Hoy existe una suerte de consenso entre los analistas argentinos de que Macri debiera reelegirse el 2019, e incluso no es descartable que los liderazgos secundarios que han emergido, como la gobernadora María Eugenia Vidal, le permitan un tercer período al sector. No es menor si consideramos que en Argentina desde que existe el peronismo, de la década del 40 del siglo pasado, ningún presidente no peronista ha terminado su mandato. Palabras mayores.

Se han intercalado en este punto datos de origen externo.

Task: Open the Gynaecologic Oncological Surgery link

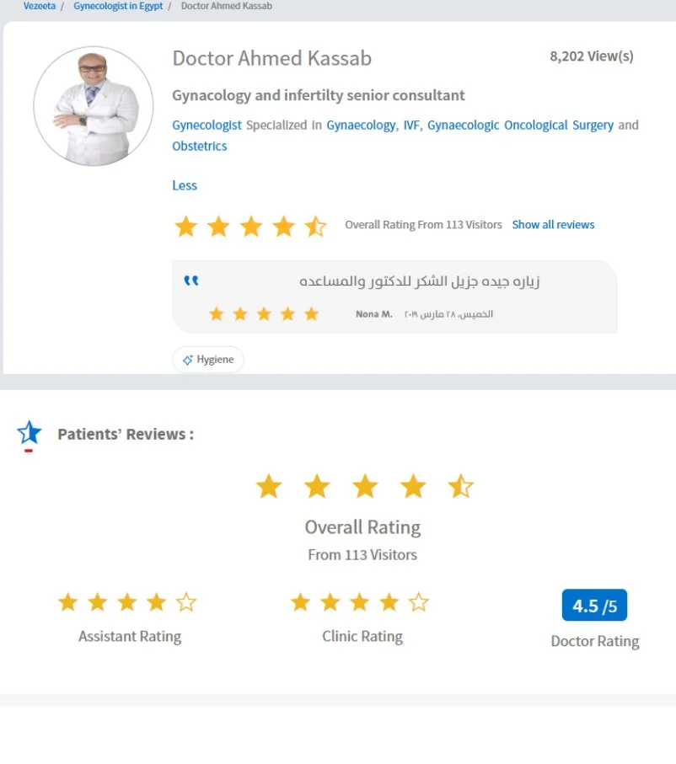Action: tap(520, 125)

Perdón la patudez, pero a este ejercicio me han invitado: a Piñera le sacaría al menos dos de las tres pantallas de su oficina, le recetaría Agua del Carmen para la ansiedad y prohibiría los calendarios en La Moneda para salvarlo de la trampa del apuro. Que piense su administración como si la fuera a terminar otro más adelante. Que se dé el tiempo para conocer el país, que estoy seguro quiere cambiar y hacer progresar, también mirando a los ojos cuando estrecha su mano, no sólo mirando informes de productividad, así como cuando sacó adelante el posnatal de seis meses soportando un agresivo fuego amigo. Eso es un cambio cultural que echa raíces, pese a que en la columna del Excel salga en rojo.
En su anterior período ya le pasó que por querer hacer todo en 20 días, terminó con gusto a poco y con su gente masticando la frustración de no haber dejado una huella cultural, palabra tan sospechosa en la derecha, por poco concreta y medible, porque les suena a cháchara de sociólogos con barba y poncho.

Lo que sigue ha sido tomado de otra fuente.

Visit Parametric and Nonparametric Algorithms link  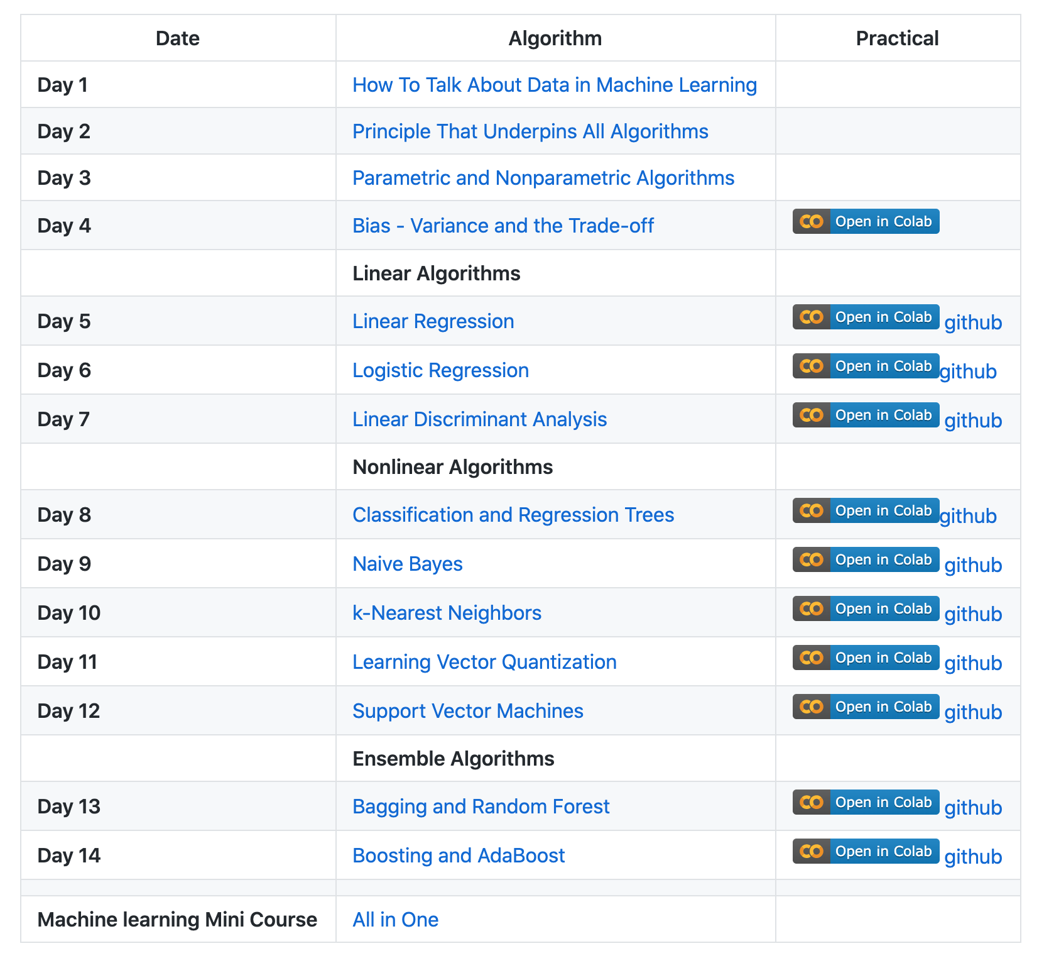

Esta sencilla recomendación de un ciudadano que circunda la política hace años no tiene que ver con parecer progre buena onda, eso es absurdo, no es creíble. Incluso, los mejores momentos de la derecha el último tiempo han sido cuando plantea reformas sociales desde sus propias ideas y miradas, sin complejos, como la oposición a la gratuidad universitaria sin hacer distingos.
Quizás el gran aporte que SP le puede hacer al país es dejar evidencias de que la preocupación por los más pobres no es monopolio de algunos, como tampoco es el respeto por los DD.HH. Cómo olvidar lo de los "cómplices pasivos" de su administración pasada, tampoco comprendido por sus aliados más duros, pero fundacional para la derecha democrática.
Así, a la mano, hay elementos rescatables y desde donde se puede tener fe, porque capacidad le sobra, es que SP ahora sí actuará como estadista y no como el director del INE.
Bienvenida la buena gestión, el crecimiento y el millón de empleos -qué duda cabe-, pero si el nuevo gobierno cede ante sus parciales más conservadores y otra vez evita reformas sociales profundas, corre el riesgo de que sus medidas de administración eficiente se evaporen después de cuatro años.
Usted elige, Presidente: pasa a la historia como el estadista que funó la era de la meritocracia o el que consiguió la portabilidad numérica.